El árbol de los zuecos es un film contemplativo, reflexivo, sereno, pero no idílico, ni nostálgico, ni indiferente. No trata de convencernos de que cualquier tiempo pasado fue mejor, ni de presentar la vida campesina como un paraíso perdido, ni de conmovernos o indignarnos por la triste suerte de los trabajadores del campo. No pretende demostrar nada, ni siquiera argumentar a favor o en contra de una tesis u otra, ni de hacer una parábola sobre situaciones actuales. En definitiva, nada pretenciosa, pues trata simplemente, de mostrar, de recordar cómo era la vida rural en 1898, y nos conmueve con la austera vida espartana reflexionando con una semblanza sobre la naturaleza humana.

Tarea requerida 1:
Reproduce todo lo que va desde "El árbol de" hasta "la naturaleza humana." en el texto sobre El árbol de los zuecos.
Tarea requerida 2:
Según el texto sobre El árbol de los zuecos, ¿de qué año es la vida rural que la película trata de mostrar?

Material proporcionado:

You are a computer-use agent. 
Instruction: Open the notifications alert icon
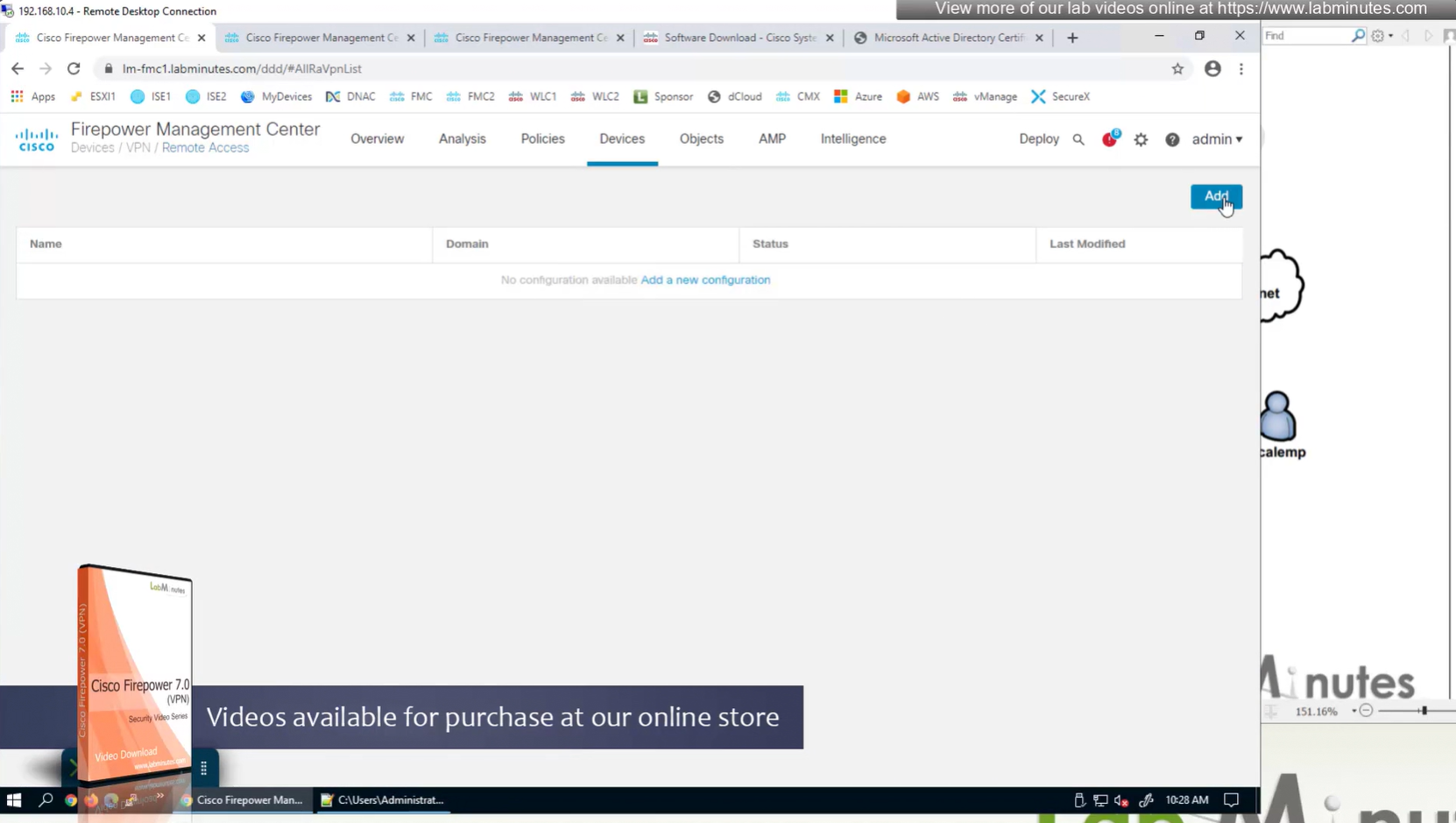tap(1110, 139)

Solución desarrollada 1:
El árbol de los zuecos es un film contemplativo, reflexivo, sereno, pero no idílico, ni nostálgico, ni indiferente. No trata de convencernos de que cualquier tiempo pasado fue mejor, ni de presentar la vida campesina como un paraíso perdido, ni de conmovernos o indignarnos por la triste suerte de los trabajadores del campo. No pretende demostrar nada, ni siquiera argumentar a favor o en contra de una tesis u otra, ni de hacer una parábola sobre situaciones actuales. En definitiva, nada pretenciosa, pues trata simplemente, de mostrar, de recordar cómo era la vida rural en 1898, y nos conmueve con la austera vida espartana reflexionando con una semblanza sobre la naturaleza humana.

Solución desarrollada 2:
La película muestra cómo era la vida rural en 1898.